Following a communal clash that left several people dead
and others wounded in Ile-Ife, Osun state, the Hausas who reside in the town have allegedly started moving out.
Hundreds of Hausas were reportedly leaving in batches, through commercial buses and cars.
While some of them took Ilesa route, others followed
Akure route where they could get direct vehicles to the
North.
According to media reports that the Hausa people claimed that it was only their people that lost their lives, following attacks by hoodlums whom they said, used dangerous weapons, including guns, cutlasses and cudgels among others.
Report shows that the Hausas started fleeing Ile-Ife on
Wednesday when the clash got terrible and they were
still fleeing in batches as at Friday evening.
One of the Hausa leaders, the Afobaje of the Hausa communities in Ile-Ife, Alhaji Malami Nasidi, told
ERICGOSSIP that his people needed to leave the community immediately to escape any further attack.

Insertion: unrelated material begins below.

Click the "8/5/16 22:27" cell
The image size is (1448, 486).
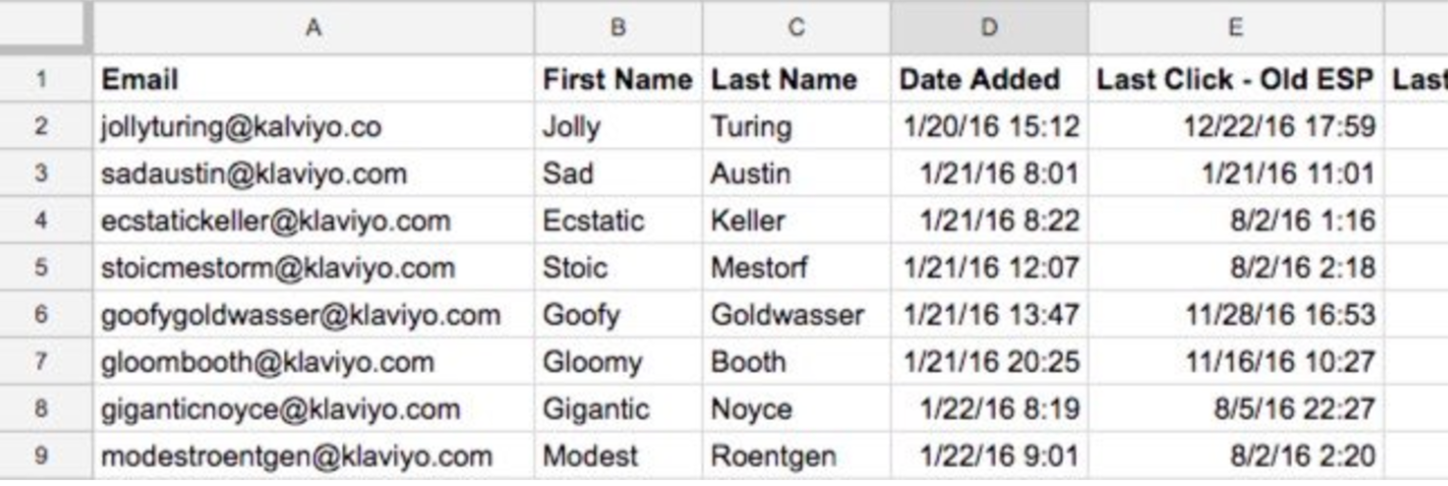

According to him, they don’t have anywhere to sleep,
adding that he and his family and other victims had been sleeping outside and could not guarantee their security.

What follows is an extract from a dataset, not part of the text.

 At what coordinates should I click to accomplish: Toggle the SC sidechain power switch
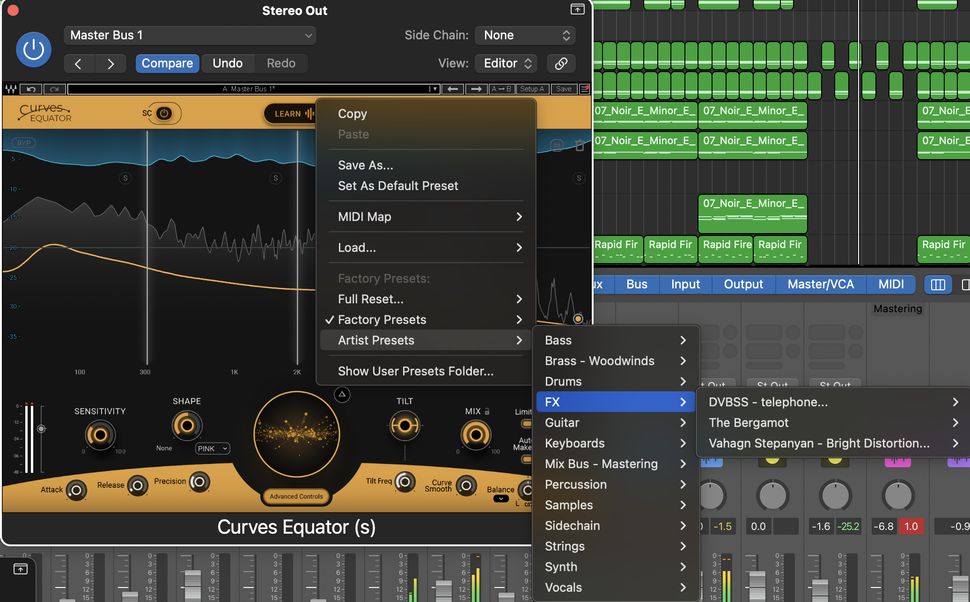pyautogui.click(x=163, y=114)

He said: “We need to go for now because our people are calling us to come back home and we don’t have any
option than to leave now until peace is completely restored."
Another survivor, Mustapha Hassan, from Zaria said the victims did not have any option than to go back to the
North since their houses had been destroyed, leaving them homeless.
Hassan said: “We don’t have anywhere to stay. We don’t
have anywhere to sleep. They have destroyed everything
that we have.
Most of us had shops and stores where we used to sell carpets, provisions, phones and other things. Other people used to sell food stuff like beans, rice, yams, pepper, onions. But everything was destroyed. We don’t have anything to survive in Ife any more. That is why we have to go back to
our homes in the north."
Another survival, Mustapha Nadabo said: “Since three days ago when the fight started and they killed a lot of our people, the cloth I am wearing now is the only thing I have now.
I lost everything. I don’t have any option than to go back
to the north where I came from."
Another Hausa leader, Alhaji Buhari Halum, also lamented
the attack, saying that the Hausa people in Ife had lived in peace and unity with the Yoruba over the years and
wondered why the latter would take arms against them without recourse to the age-long relationship.
Meanwhile, the aftermath of the fight left the town
desolated as banks, public and private schools as well as government offices were under lock and key.
Majority of the civil servants who went to work were
sent back home by security personnel as most of the
roads leading to their offices were blocked.